Copy the data below line for line, reproducing every word and number precisely. Leave out the pictures.

* start *

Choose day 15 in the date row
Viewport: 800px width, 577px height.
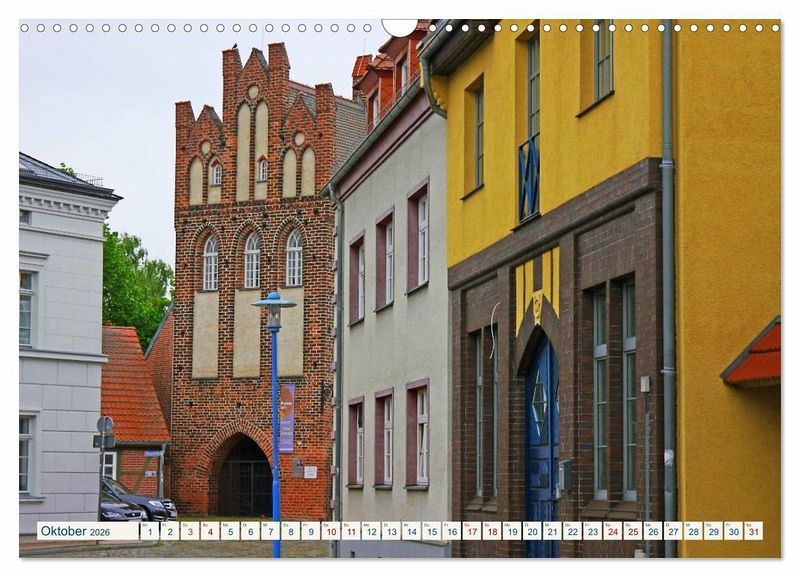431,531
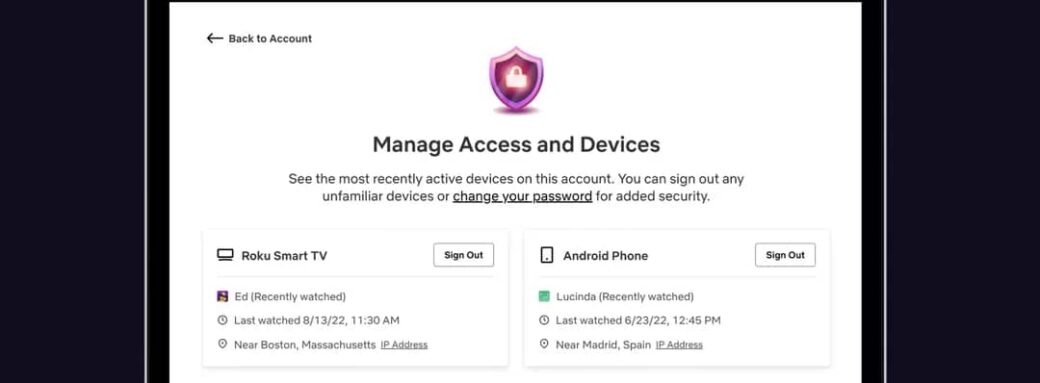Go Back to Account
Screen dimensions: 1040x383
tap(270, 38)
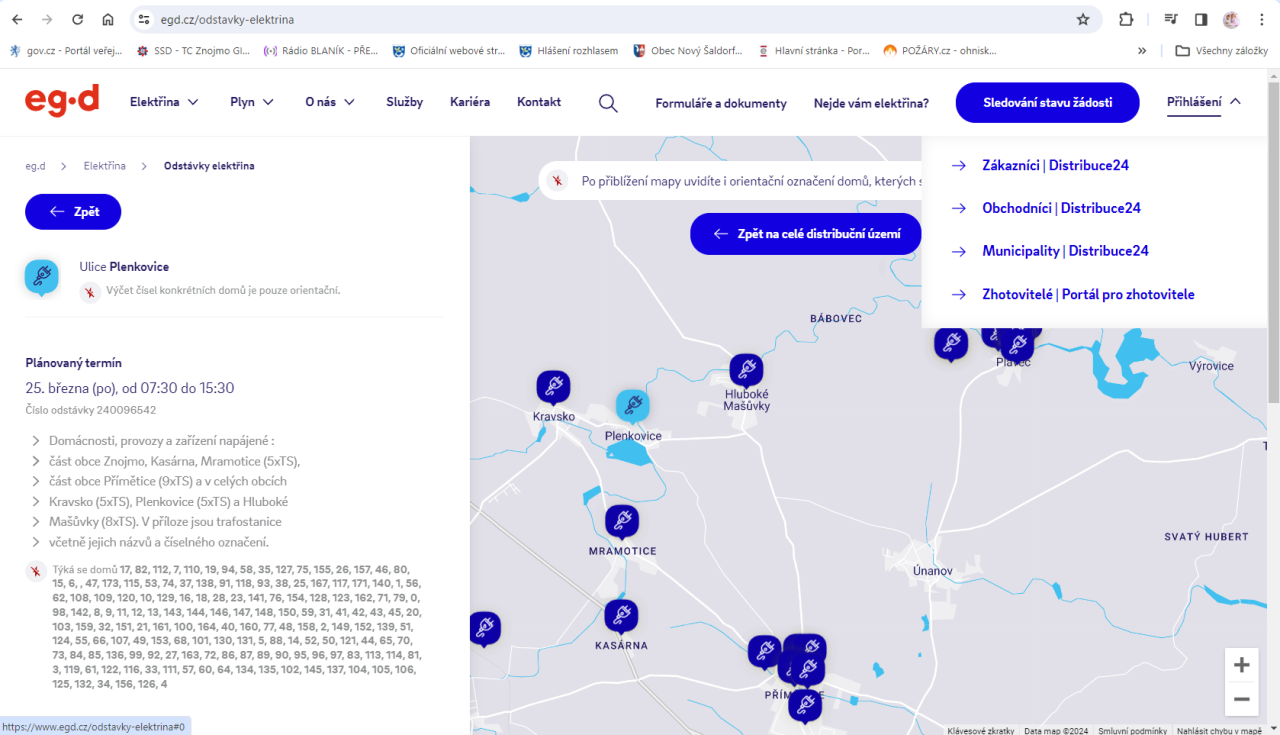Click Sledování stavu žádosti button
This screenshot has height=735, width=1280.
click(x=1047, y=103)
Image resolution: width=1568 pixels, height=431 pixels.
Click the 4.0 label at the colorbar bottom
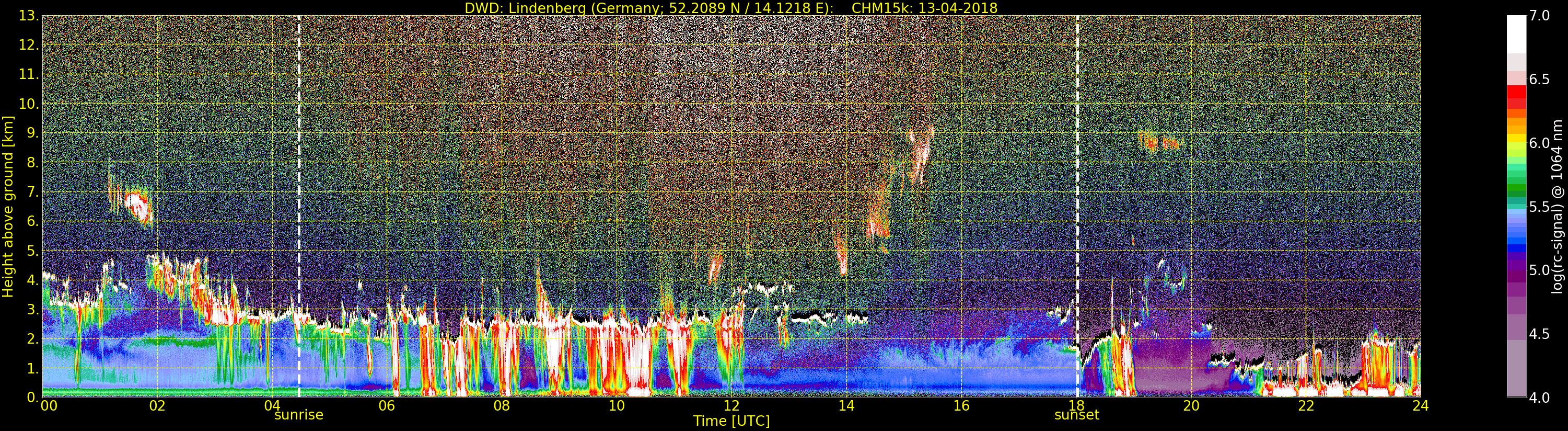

* end *

Result >>
Choose day 15 in the date row
Viewport: 800px width, 577px height.
431,531
Go Back to Account
Screen dimensions: 1040x383
tap(270, 38)
Click Sledování stavu žádosti button
This screenshot has height=735, width=1280.
click(x=1047, y=103)
Image resolution: width=1568 pixels, height=431 pixels.
Click the 4.0 label at the colorbar bottom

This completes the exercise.